Kuberikan Abu dan Hujan

Nunonuno
Chapter #1

Lukisan Topeng yang Sebetulnya Bukan Seluruhnya Kebohongan, tapi Tidak Sepenuhnya Kebenaran.(1)

Dedicated to my sisters.

“Akan kuberikan lautan dari tangisanku. Api unggun dari tekadku. Aku yang berupa abu dan hujan akan menyuburkan kehidupanmu.”

Aster mendengar Edison mengutarakan rangkaian kalimat-kalimat. Kalimat buatan Aster, tertulis jelas pada kertas yang dipegang Edison. 

Edison mengatakannya dengan volume yang kecil. Namun, gema dari lorong universitas yang kosong ini membuat kata-kata itu bertahan lebih lama dari yang seharusnya. 

 Aster terdiam, menjaga tatapannya agar terus tersambung dengan lelaki yang dianggapnya bagai Kolom Trajan. Kokoh, eksistensi besar yang mempengaruhi peradaban. Sosok yang telah memenangi banyak perang dalam hidupnya dan berdiri dengan tegak di depan Aster. 

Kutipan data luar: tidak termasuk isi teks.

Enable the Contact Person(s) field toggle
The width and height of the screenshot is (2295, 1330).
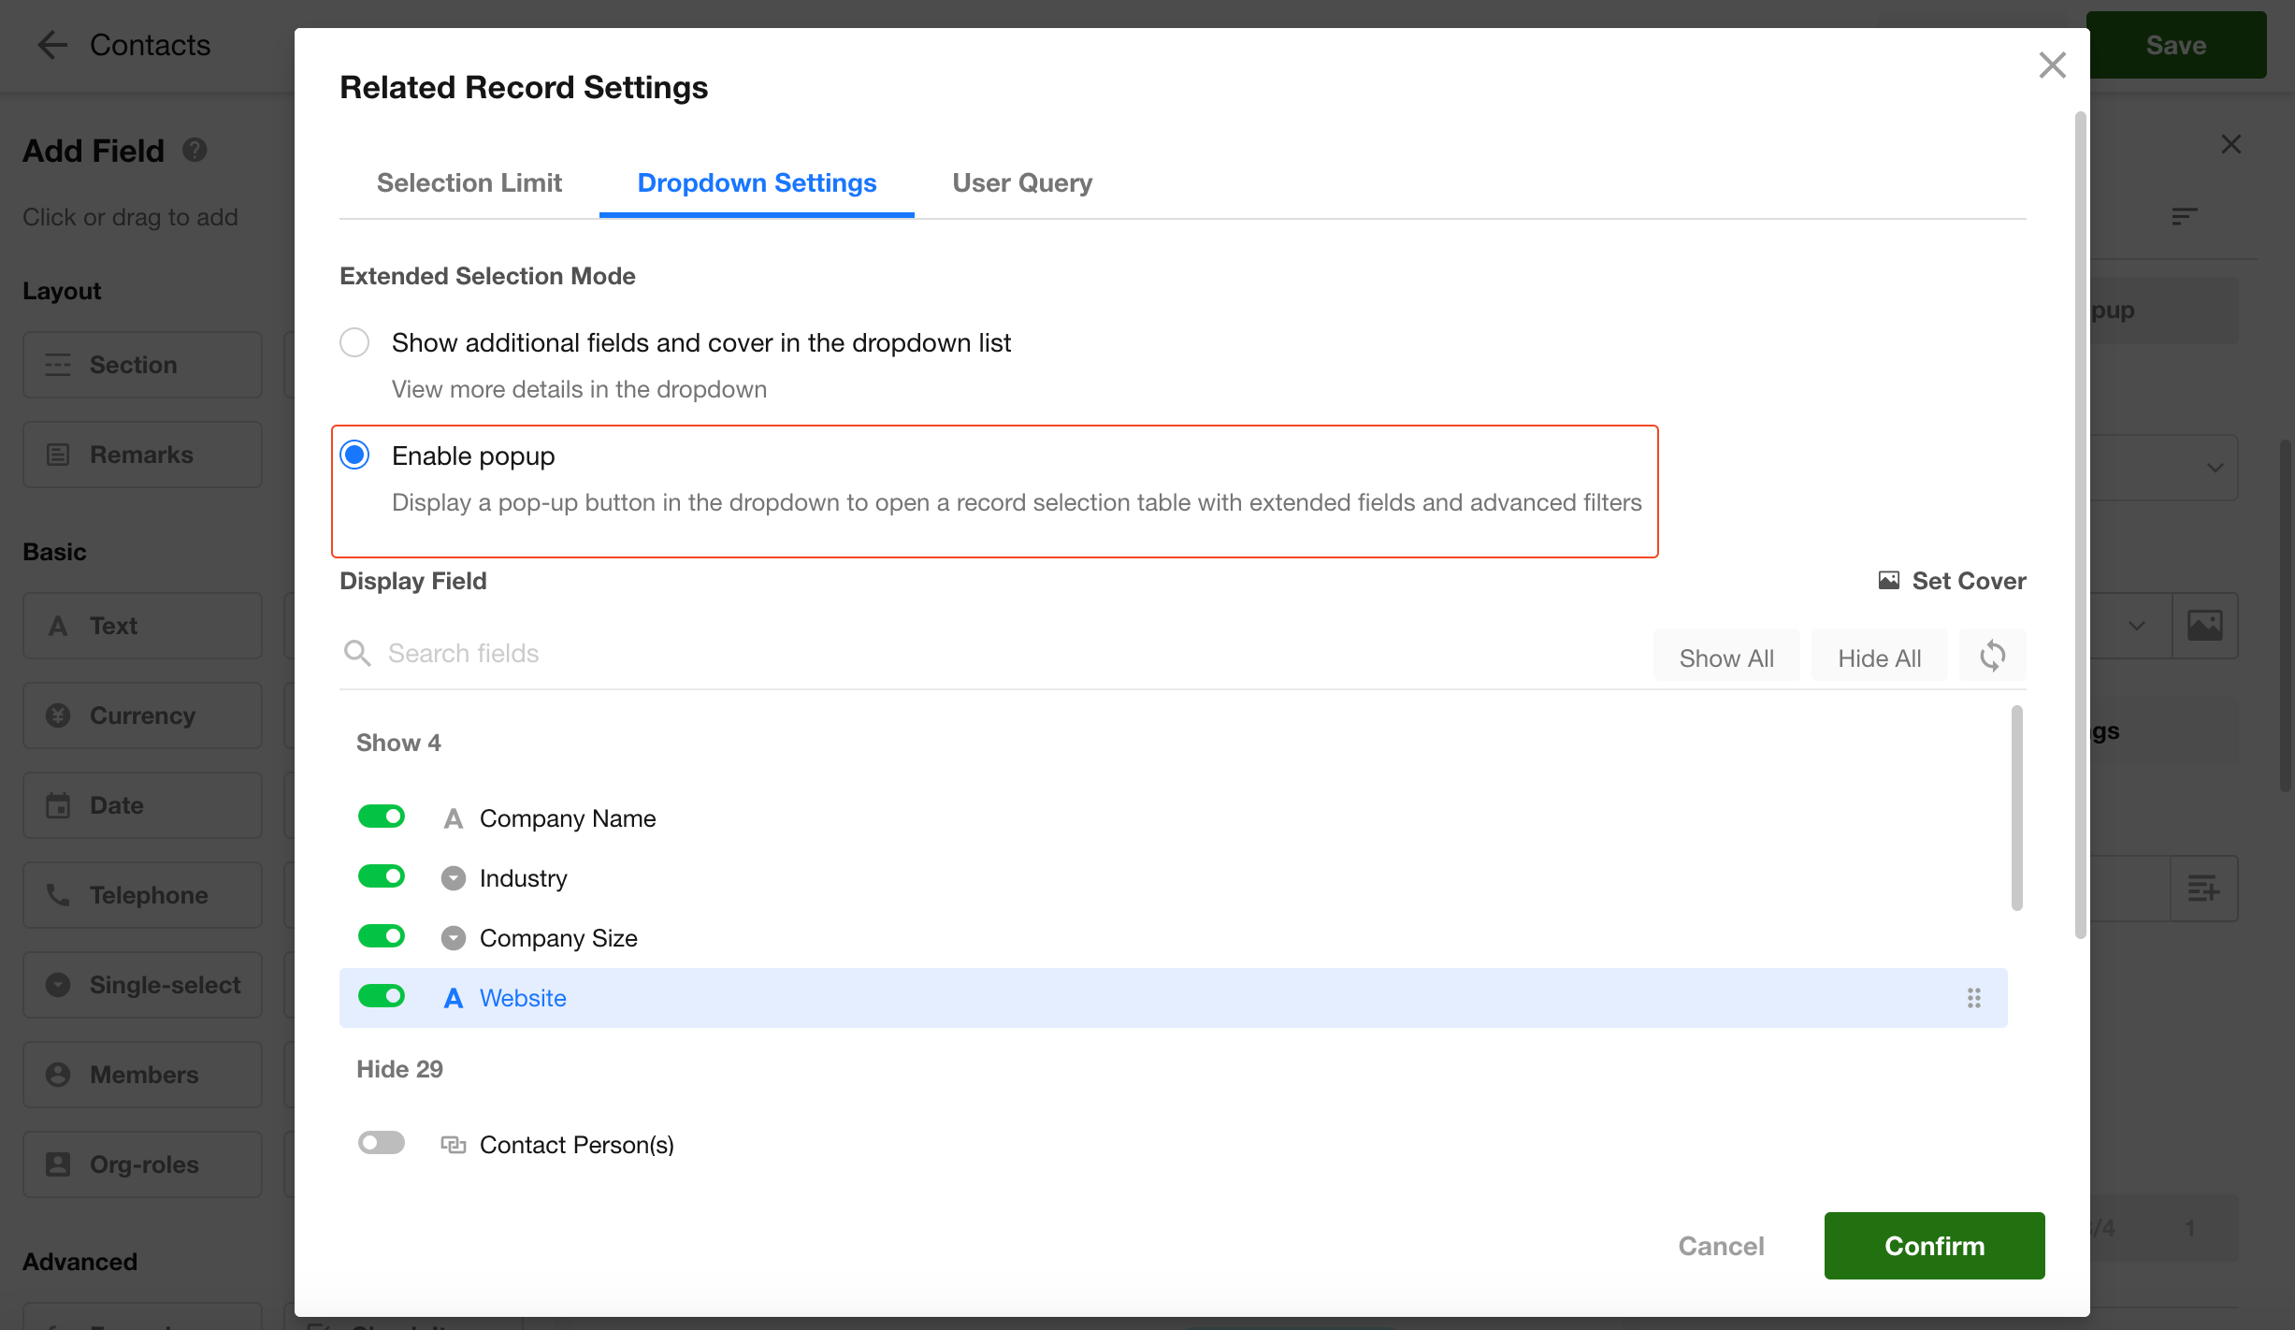[382, 1143]
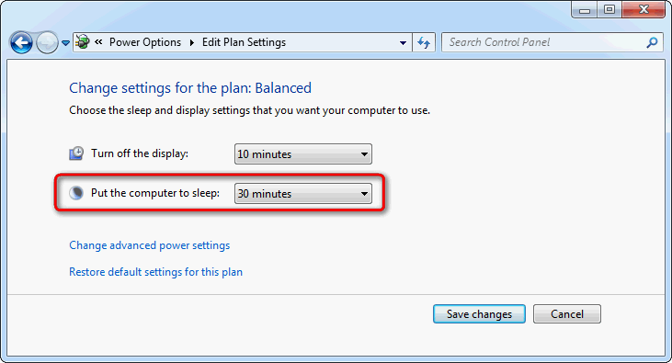Open the Turn off the display dropdown
The width and height of the screenshot is (672, 363).
303,153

Seseorang yang selalu membuat Aster bingung, karena dirinya tidak tahu harus memberikan apalagi untuk lelaki yang sangat kuat ini. Jadi hanya hidupnya dan waktunya yang dia bisa berikan. Mau serusak dan semenyedihkan apapun, Aster hanya bisa memberikan hidupnya yang sedang dia bangun ulang. 

“Harus aku akui, ini di luar ekspektasi. Setelah kamu meminta waktu sendiri beberapa lama, aku sejujurnya tidak tahu apa yang akan terjadi setelahnya. Tapi aku tidak memperkirakan akan mendapatkan sebuah lukisan dan pernyataan ini.”

Aster menoleh ke dinding di sebelah mereka berdiri di mana lukisan itu dipajang. Pameran yang dibuat organisasi kampus ini dipenuhi dengan karya-karya mahasiswa favorit. Namun, karena sudah melewati jamnya, sekarang tiada seorang pun selain mereka berdua yang memperhatikannya. Sungguh entitas yang menyedihkan. 

“Memang aku begitu kan? Kamu katanya suka aku karena aku kayak gacha, jadi aku hanya melanjutkan peranku yang tidak terduga,” jawab Aster dengan tersenyum. Dirinya melirik ke Edison yang sedang tertawa kecil. 

“Untung saja kamu tahu ini maksudnya untuk kamu. Kalau tidak rasanya tidak ada artinya juga karya ini,” lanjut Aster. Edison melipat kertas yang dia pegang dan menaruhnya di saku celana. Aster mendengar langkah kaki Edison mendekat. Edison ikut memandang karyanya Aster. 

“Malaikat yang jatuh, cukup jelas itu untuk siapa. Sejujurnya saat aku melihat karya ini, aku berpikir apakah kamu sudah mau mengakhirinya. Malaikat yang terjatuh dengan di belakangnya ada menara bagaikan babel yang runtuh terbakar matahari. Gambaran ini mempunyai konotasi negatif, jadi bayangkan betapa terkejutnya diriku saat mendapatkan surat ini.” 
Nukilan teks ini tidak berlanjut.